Me:  "Fear of potential consequences; loathe to report an ugly truth."
Resolution:  I've been convinced that I have an obligation - along the lines of a PSA - to at least finish documenting what I knew of the matter.
       I was about to do just that yesterday when my tablet announced it would be 'down' for a day installing important updates.  Reprieve.  I was able to deal with the annual pollen blizzard which, predictably coincides with the mating season of our local wasp population (think etymology, not genealogy).  The latter, due to allergies, is a potentially life-threatening event for me so I called Mr. Hornet/Wasp remover STAT. 

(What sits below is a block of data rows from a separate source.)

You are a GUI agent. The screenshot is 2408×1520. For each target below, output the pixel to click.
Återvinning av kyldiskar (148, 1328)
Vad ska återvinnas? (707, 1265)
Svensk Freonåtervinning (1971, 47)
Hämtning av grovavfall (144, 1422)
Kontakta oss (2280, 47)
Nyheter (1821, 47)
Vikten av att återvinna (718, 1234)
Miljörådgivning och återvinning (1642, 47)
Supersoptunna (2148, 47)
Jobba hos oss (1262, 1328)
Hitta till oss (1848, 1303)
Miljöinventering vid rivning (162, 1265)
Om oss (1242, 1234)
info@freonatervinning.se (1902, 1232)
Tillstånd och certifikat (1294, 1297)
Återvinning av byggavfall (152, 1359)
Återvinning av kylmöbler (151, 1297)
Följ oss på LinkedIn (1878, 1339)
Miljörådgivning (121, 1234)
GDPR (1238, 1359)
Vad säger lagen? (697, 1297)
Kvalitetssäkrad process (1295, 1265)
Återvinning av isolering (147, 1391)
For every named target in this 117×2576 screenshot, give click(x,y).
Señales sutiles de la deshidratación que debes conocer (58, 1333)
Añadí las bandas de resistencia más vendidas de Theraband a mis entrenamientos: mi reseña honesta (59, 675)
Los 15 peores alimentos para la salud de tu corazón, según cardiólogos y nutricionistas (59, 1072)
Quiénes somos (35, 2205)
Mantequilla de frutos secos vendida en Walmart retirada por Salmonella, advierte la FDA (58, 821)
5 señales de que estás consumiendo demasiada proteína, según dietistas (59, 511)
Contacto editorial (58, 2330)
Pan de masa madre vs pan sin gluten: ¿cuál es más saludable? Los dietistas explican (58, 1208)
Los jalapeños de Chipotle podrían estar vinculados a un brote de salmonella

       Then it was business-as-usual, wandering around with a can od wasp spray in one hand and a sturdy lint remover roller in the other.  Daily, I can roll up basketful of particulate matter - especially when some residents don't use doormats.
       I'd reached the end of my temperamental tether and was checking my own tennis shoe treads (I was fairly sure the wasps were shoeless) when I decided to get out, walk, drink in the sun - mull it all over.  Tomorrow would come.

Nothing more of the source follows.